[Collected data entries]
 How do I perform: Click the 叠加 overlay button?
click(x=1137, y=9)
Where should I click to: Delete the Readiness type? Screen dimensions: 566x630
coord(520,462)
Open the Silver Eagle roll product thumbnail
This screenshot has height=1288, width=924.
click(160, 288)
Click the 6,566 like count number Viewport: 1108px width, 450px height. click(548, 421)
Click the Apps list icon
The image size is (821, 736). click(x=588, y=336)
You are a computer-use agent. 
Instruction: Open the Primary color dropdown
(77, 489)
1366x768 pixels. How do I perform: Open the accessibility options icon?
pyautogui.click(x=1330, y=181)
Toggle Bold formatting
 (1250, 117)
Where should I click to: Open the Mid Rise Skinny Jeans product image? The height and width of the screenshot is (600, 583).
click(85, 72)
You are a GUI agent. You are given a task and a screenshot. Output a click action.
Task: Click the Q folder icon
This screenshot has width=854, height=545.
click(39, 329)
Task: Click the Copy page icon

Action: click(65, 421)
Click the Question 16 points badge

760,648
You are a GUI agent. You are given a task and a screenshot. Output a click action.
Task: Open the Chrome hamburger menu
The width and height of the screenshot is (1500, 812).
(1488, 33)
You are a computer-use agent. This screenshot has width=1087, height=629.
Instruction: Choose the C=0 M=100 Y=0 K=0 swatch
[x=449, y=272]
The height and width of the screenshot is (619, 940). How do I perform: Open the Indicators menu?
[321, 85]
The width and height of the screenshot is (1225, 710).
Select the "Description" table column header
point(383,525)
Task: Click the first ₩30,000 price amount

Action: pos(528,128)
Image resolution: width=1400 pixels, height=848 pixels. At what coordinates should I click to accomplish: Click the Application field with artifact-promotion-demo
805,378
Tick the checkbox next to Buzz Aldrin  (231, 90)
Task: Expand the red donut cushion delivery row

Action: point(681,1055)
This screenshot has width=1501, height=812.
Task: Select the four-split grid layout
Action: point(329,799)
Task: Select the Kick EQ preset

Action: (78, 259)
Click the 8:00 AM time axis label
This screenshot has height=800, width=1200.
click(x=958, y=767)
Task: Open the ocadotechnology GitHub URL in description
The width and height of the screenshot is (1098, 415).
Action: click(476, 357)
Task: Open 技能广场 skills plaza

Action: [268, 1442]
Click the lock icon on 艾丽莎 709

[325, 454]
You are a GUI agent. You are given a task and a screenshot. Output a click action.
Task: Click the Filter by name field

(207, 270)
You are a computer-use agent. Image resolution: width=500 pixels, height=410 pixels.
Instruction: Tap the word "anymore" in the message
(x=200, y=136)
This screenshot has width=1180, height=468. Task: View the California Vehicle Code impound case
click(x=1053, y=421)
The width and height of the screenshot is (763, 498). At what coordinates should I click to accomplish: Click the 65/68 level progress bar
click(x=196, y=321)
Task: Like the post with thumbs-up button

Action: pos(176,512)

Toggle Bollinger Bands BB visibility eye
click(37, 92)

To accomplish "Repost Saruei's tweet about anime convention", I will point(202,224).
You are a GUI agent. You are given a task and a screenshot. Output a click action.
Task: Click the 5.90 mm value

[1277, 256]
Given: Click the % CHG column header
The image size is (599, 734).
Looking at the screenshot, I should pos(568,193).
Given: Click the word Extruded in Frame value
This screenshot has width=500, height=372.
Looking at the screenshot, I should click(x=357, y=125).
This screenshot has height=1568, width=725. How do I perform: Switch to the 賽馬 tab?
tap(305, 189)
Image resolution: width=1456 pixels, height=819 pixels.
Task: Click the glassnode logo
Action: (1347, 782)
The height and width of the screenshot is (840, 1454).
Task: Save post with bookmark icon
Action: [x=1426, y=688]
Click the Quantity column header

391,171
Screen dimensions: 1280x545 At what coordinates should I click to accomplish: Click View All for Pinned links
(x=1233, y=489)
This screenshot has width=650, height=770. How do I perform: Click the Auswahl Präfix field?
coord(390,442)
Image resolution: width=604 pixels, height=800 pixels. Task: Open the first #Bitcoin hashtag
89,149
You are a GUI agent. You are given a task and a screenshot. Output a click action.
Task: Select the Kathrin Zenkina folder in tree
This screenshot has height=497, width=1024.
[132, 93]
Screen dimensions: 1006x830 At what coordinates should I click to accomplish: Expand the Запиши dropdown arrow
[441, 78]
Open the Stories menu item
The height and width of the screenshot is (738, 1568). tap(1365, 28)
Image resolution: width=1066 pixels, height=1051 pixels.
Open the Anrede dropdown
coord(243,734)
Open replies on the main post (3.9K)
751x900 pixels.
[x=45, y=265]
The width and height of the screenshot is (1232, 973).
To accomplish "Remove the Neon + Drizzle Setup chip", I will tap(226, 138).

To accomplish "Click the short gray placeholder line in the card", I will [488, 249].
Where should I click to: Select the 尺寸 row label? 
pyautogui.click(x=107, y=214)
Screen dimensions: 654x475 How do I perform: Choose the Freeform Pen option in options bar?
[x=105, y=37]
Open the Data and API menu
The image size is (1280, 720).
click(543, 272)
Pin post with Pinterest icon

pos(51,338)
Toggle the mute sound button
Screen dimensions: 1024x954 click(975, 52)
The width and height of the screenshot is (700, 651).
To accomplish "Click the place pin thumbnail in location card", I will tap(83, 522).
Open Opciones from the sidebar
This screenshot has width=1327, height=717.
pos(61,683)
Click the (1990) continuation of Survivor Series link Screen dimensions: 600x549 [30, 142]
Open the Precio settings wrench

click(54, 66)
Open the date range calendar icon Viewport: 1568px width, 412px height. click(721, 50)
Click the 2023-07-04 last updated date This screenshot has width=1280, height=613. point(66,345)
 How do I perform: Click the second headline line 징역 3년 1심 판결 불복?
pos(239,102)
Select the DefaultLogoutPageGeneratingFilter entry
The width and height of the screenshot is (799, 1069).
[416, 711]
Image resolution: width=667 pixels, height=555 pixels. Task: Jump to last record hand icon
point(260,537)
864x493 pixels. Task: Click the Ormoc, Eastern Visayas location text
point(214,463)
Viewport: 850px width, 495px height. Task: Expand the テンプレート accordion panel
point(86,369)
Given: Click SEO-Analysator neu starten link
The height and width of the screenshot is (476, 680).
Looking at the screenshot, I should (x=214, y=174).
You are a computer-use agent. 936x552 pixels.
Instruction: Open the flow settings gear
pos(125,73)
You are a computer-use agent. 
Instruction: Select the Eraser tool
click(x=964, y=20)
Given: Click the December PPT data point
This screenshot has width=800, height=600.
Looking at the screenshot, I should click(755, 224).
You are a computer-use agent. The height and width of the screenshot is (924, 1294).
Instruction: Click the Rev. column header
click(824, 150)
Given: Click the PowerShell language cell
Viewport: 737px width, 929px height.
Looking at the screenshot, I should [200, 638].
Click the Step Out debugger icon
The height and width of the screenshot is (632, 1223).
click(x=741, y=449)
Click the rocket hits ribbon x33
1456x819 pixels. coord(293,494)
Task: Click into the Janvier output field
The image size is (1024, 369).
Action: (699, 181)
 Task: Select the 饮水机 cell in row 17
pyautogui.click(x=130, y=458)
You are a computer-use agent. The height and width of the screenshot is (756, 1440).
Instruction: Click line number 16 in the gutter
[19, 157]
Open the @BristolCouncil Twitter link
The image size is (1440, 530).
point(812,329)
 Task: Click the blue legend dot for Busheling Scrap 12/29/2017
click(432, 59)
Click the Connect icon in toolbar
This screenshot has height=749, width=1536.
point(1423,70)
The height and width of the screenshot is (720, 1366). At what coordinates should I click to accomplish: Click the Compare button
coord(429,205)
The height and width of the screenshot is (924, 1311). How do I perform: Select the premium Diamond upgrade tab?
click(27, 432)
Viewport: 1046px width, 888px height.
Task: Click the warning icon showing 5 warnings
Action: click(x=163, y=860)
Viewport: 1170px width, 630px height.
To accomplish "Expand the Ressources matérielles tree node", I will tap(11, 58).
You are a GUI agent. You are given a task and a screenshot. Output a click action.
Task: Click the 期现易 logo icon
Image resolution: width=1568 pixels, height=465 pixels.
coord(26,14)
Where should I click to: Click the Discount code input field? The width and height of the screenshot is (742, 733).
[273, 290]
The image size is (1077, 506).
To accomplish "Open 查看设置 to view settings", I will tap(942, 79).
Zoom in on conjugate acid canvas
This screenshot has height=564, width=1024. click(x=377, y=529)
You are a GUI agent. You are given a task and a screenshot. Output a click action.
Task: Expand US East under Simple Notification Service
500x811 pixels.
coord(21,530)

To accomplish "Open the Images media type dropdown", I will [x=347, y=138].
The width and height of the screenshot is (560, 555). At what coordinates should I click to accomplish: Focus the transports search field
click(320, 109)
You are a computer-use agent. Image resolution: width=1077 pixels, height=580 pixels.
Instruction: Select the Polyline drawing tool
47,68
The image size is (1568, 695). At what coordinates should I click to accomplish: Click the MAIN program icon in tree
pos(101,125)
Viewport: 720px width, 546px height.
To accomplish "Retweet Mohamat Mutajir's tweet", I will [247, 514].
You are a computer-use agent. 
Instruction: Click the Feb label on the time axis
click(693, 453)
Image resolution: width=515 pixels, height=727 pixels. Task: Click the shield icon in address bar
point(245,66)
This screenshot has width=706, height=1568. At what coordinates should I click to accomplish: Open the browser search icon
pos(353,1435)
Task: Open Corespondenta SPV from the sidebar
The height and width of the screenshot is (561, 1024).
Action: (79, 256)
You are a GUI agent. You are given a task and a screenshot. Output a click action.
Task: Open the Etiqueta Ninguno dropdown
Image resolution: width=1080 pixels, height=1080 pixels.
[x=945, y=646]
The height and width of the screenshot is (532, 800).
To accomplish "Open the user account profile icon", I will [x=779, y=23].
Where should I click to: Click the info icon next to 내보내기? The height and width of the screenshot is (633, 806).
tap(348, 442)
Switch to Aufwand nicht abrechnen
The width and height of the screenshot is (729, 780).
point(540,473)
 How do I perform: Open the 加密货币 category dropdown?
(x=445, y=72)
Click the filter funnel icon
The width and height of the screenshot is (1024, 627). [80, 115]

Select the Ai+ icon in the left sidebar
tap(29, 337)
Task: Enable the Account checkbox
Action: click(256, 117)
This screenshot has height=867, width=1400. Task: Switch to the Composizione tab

:: Your goal ::
Count every line of the entries that includes "card", and say the number alone.

:: Reply to the exercise ::
2